En una torpe entrada en el área de peligro, voy a chutar
contra una arquería que no conozco, defendida por un cancerbero que parece una
muralla troyana, rodeado como estoy de jugadores que saben lo que hacen y
delante de un público feroz que no me dejará escapar si fallo; pero nuestra estimada
Laura Jaramillo, que sería algo así como nuestro director técnico si Ritos de Ilación fuera un equipo de
fútbol, no me ha dado señales de hacia dónde dirigir el balón.
Juego, además, para una selección que no está participando
en el Rusia 2018. No es como la Blanquirroja peruana, que volvió esta vez
después de nueve mundiales de ausencia; ni como la Marea Roja panameña, que
debutó este año. Mucho menos como la Celeste uruguaya, que ha visto la película
en primera fila 13 veces. No, la mía, la Vinotinto, tiene que seguir mejorando,
pero sí tiene con ellas en común que su nombre proviene del color del uniforme.
Pasa también con las selecciones de España, llamada la Roja;
la de Argentina, la
Albiceleste; las de Colombia y la de México, apodadas Tricolor. Y fuera de la lengua
española, pero limitándonos a los equipos de este Mundial, la de Francia se hace
llamar los Azules; la de Bélgica, los Diablos Rojos; la de Brasil, la Verdiamarilla
(o Auriverde, que es más bonito); la de Japón, los Samuráis Azules. Los serbios
se dicen las Águilas Blancas, y los nigerianos se sienten águilas también, pero verdes.
Los grandes ausentes, Italia y Holanda, se apodan, como todo el mundo sabe, Escuadra
Azurra y Naranja Mecánica, respectivamente.

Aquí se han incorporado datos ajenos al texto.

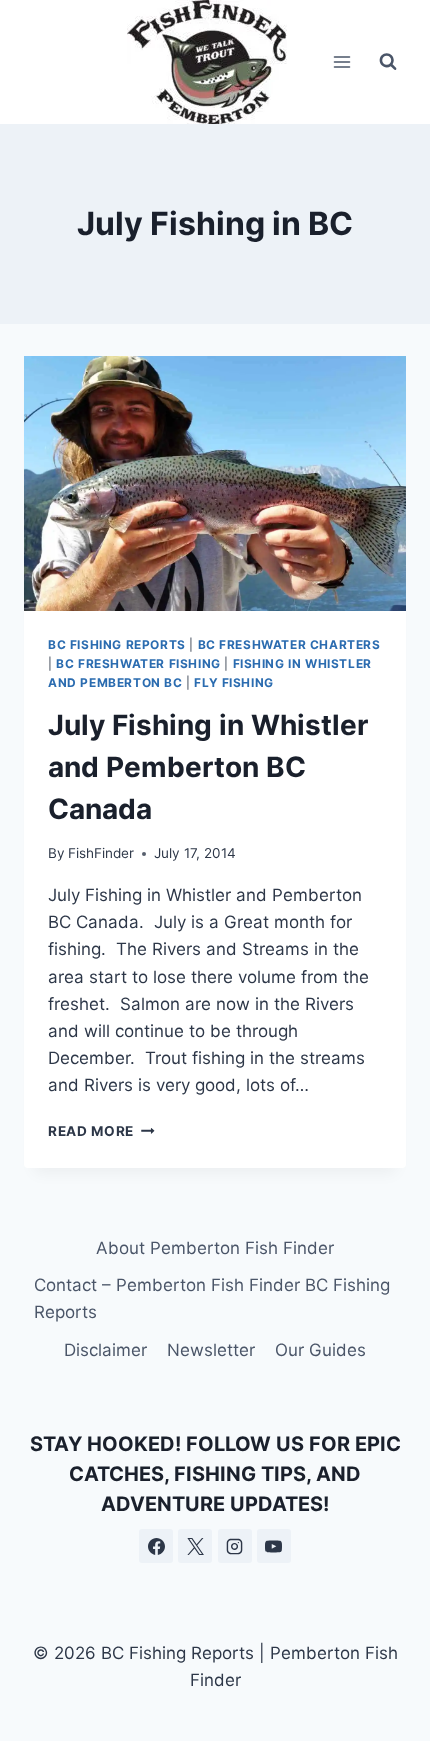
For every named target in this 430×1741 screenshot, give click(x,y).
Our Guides (320, 1350)
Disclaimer (105, 1350)
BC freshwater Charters (289, 644)
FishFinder (101, 853)
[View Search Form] (388, 62)
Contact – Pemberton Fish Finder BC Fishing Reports (212, 1298)
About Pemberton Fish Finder (215, 1248)
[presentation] (215, 483)
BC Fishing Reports (117, 644)
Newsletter (211, 1350)
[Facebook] (156, 1546)
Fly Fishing (234, 682)
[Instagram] (235, 1546)
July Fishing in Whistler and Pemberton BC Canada (208, 767)
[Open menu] (341, 61)
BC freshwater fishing (138, 663)
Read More (101, 1131)
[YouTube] (274, 1546)
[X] (195, 1546)
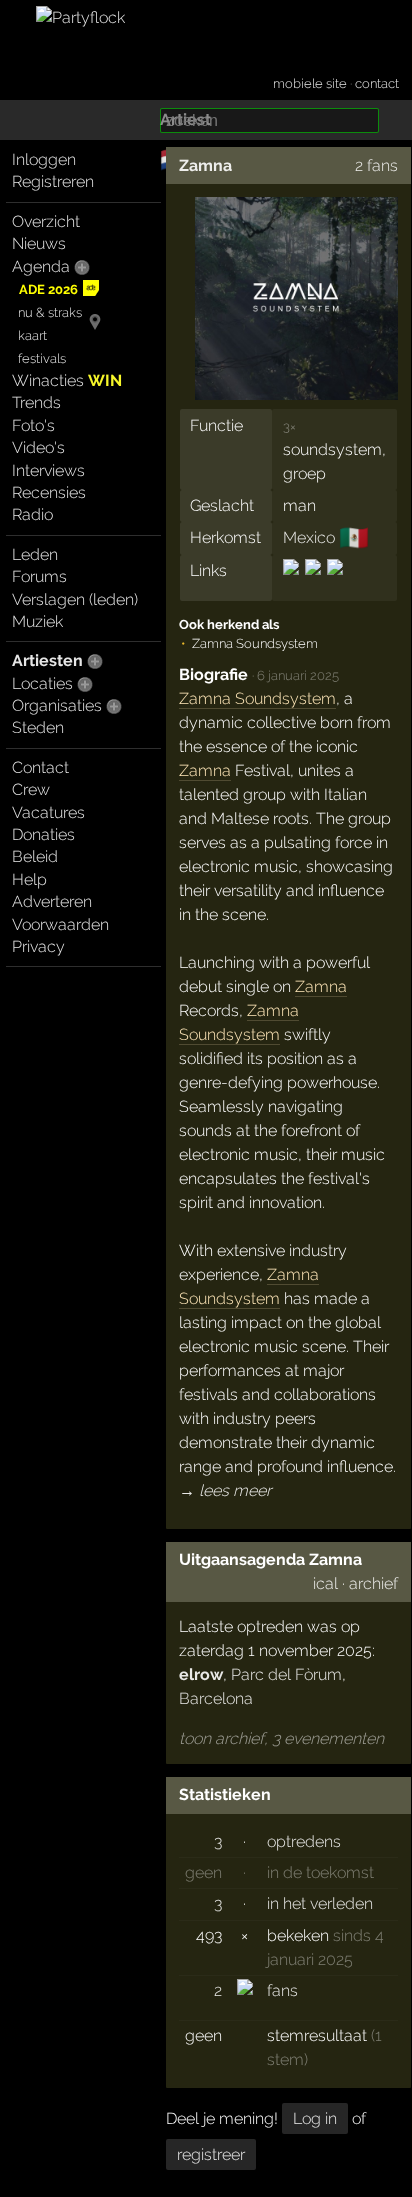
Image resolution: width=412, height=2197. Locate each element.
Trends (36, 402)
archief (373, 1583)
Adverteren (52, 901)
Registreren (53, 181)
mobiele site (310, 83)
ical (325, 1583)
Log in (315, 2118)
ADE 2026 (48, 289)
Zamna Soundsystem (257, 698)
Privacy (38, 946)
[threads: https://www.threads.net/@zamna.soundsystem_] (333, 584)
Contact (40, 767)
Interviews (48, 470)
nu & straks (50, 312)
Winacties (67, 380)
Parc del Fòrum (286, 1674)
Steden (38, 727)
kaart (32, 335)
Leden (35, 554)
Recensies (49, 492)
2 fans (376, 165)
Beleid (35, 856)
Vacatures (48, 812)
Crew (31, 789)
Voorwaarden (60, 924)
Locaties (42, 683)
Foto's (33, 425)
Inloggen (44, 159)
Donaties (43, 834)
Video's (38, 447)
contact (377, 83)
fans (282, 1990)
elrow (201, 1674)
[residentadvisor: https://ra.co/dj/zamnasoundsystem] (313, 584)
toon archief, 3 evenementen (281, 1738)
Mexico (309, 537)
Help (29, 879)
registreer (211, 2154)
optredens (304, 1841)
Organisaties (57, 705)
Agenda (41, 266)
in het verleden (320, 1903)
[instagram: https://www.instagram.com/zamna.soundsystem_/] (292, 584)
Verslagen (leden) (75, 599)
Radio (32, 514)
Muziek (37, 621)
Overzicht (46, 221)
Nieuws (39, 243)
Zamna (205, 165)
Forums (39, 576)
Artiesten (47, 660)
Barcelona (216, 1698)
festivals (42, 358)
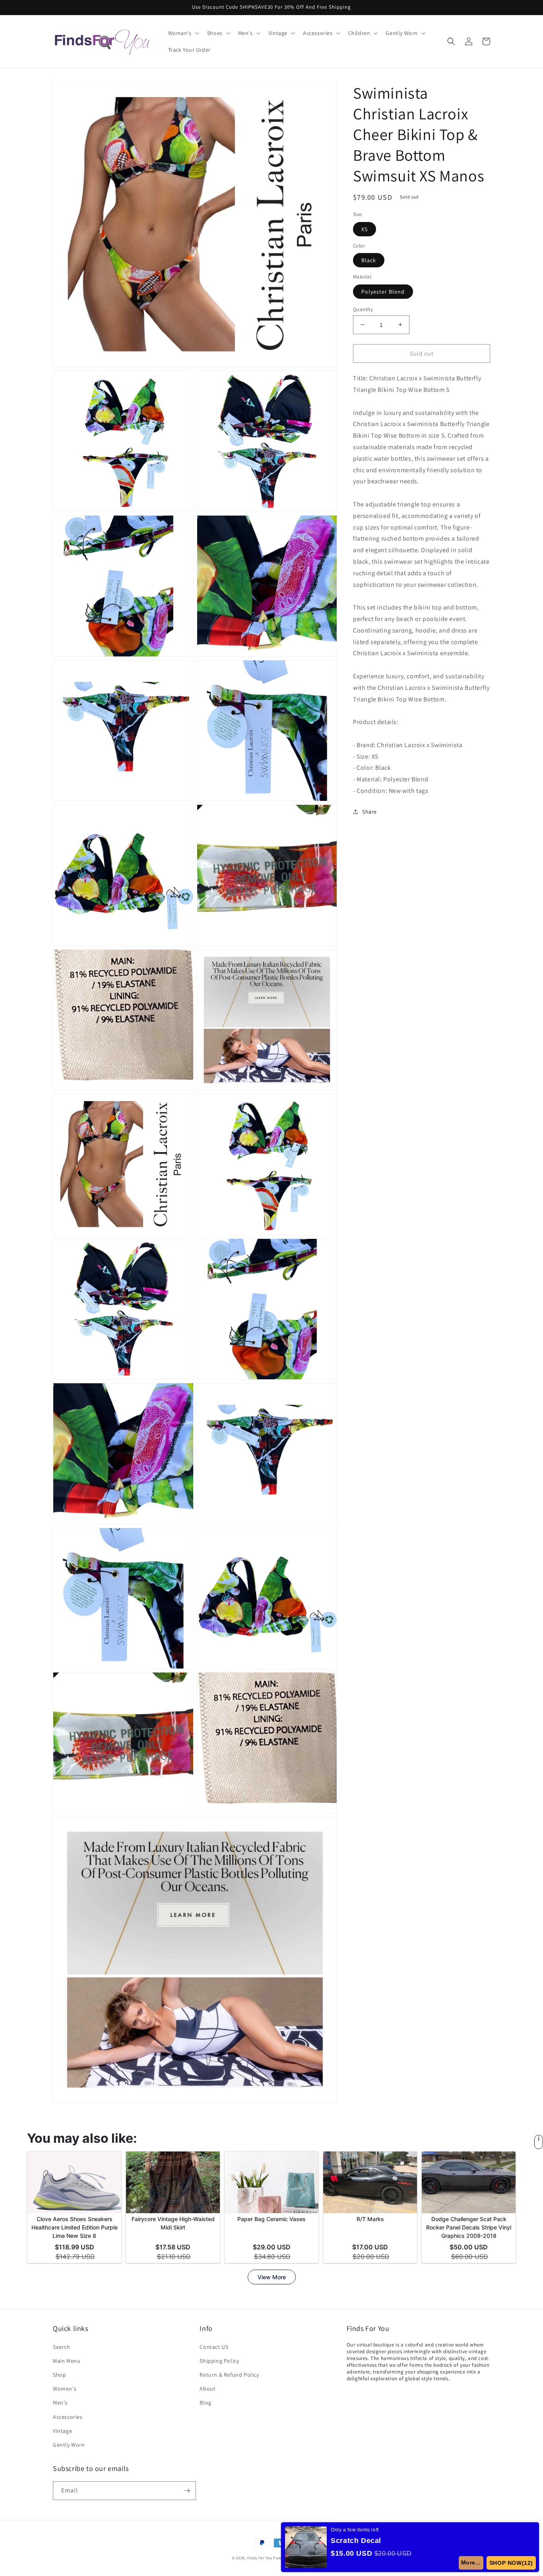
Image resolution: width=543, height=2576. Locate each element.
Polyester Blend (383, 291)
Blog (205, 2402)
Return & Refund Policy (229, 2374)
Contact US (214, 2346)
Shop (59, 2374)
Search (61, 2346)
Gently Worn (69, 2444)
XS (364, 228)
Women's (64, 2388)
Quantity (363, 309)
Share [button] (369, 811)
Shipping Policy (219, 2360)
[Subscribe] (187, 2490)
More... (471, 2562)
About (207, 2388)
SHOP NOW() (511, 2563)
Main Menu (66, 2360)
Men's (60, 2402)
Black (368, 260)
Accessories (68, 2416)
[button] (182, 33)
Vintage (62, 2430)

A no ser por los colores, por la curiosidad de estos nombres,
por las evidentes ínfulas de fuerza física y nacionalismo intenso que me revelan
(en algunos casos sólo sugieren), es muy poco lo que puedo decir de este o
cualquier otro deporte (quizá del beisbol pueda decir más). Sin embargo, el
Mundial de Fútbol, cada cuatro años, me renueva la sensación color de lluvia que
da el mes de junio, que nunca logro sintonizar cuando no hay Mundial. Las nubes
grises y una breve temporada de frío blanco me instalan, otra vez, frente al televisor con mi hermano para ver Argentina 78, el Mundial blanco y negro, y España
82, el Mundial amarillo, y México 86, el Mundial verde.
¿De qué color es el fútbol? ¿De qué color es el Mundial del 2018?
Parece rojo, como Rusia, aunque, en general, el fútbol es azul. ¿Qué nos da esa
sensación? ¿La televisión, los uniformes, las banderas? ¿Las palabras? Cuando
Pelé, en 1982, contaba por RCTV sus recuerdos de mundiales anteriores, aprendí
unas cuantas palabras en inglés, que luego descubrí que servían para nombrar cosas
fuera del fútbol: corner, offside, shoot. El superlativo de adjetivo fuerte en español, fortísimo,
lo aprendí de Pelé ese año.
Otras y más significativas manifestaciones lingüísticas (y
cromáticas) destacan en el vocabulario del fútbol y, en este momento, del
Mundial, los nombres de los jugadores, por ejemplo; ojalá que, si no ha sido
eliminado su favorito, Jaramillo, o algún otro de nuestros amigos, autores o
lectores (¿Juan Sifontes, quizá?), se lance al verde césped para anotarse un
tanto en la arquería polícroma de Ritos.